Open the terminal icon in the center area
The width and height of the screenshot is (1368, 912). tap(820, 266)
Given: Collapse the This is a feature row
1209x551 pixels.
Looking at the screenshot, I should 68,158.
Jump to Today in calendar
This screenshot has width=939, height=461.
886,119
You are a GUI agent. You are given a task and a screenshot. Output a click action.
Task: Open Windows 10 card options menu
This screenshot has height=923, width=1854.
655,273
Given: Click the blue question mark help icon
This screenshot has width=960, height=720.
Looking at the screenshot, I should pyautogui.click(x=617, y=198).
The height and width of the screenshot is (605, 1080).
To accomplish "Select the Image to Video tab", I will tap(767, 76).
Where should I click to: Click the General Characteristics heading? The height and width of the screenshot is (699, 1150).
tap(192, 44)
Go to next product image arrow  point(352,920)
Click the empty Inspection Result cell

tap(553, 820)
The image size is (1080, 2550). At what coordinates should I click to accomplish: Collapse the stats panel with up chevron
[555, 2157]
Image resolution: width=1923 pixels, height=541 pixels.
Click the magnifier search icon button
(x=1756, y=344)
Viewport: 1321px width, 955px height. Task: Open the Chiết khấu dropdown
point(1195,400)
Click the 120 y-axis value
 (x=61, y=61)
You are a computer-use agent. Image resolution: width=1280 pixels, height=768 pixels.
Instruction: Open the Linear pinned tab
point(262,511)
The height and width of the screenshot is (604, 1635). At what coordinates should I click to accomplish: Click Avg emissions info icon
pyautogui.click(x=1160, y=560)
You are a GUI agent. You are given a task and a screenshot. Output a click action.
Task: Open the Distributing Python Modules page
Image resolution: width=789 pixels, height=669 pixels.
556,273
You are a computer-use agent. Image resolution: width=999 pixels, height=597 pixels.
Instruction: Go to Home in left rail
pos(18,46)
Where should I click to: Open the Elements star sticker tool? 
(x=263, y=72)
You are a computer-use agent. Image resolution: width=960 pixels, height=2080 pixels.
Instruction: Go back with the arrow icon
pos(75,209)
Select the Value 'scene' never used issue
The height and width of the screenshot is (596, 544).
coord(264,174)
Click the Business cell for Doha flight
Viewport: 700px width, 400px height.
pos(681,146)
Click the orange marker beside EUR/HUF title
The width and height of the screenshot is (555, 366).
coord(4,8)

----

TASK ITEM -
Only the lines from the one containing "Where should I click to: Open" through the final line of the records above should be printed, exactly as they stand.

OUTPUT FOR THIS TASK -
Where should I click to: Open the Elements star sticker tool? 
(x=263, y=72)
You are a computer-use agent. Image resolution: width=960 pixels, height=2080 pixels.
Instruction: Go back with the arrow icon
pos(75,209)
Select the Value 'scene' never used issue
The height and width of the screenshot is (596, 544).
coord(264,174)
Click the Business cell for Doha flight
Viewport: 700px width, 400px height.
pos(681,146)
Click the orange marker beside EUR/HUF title
The width and height of the screenshot is (555, 366).
coord(4,8)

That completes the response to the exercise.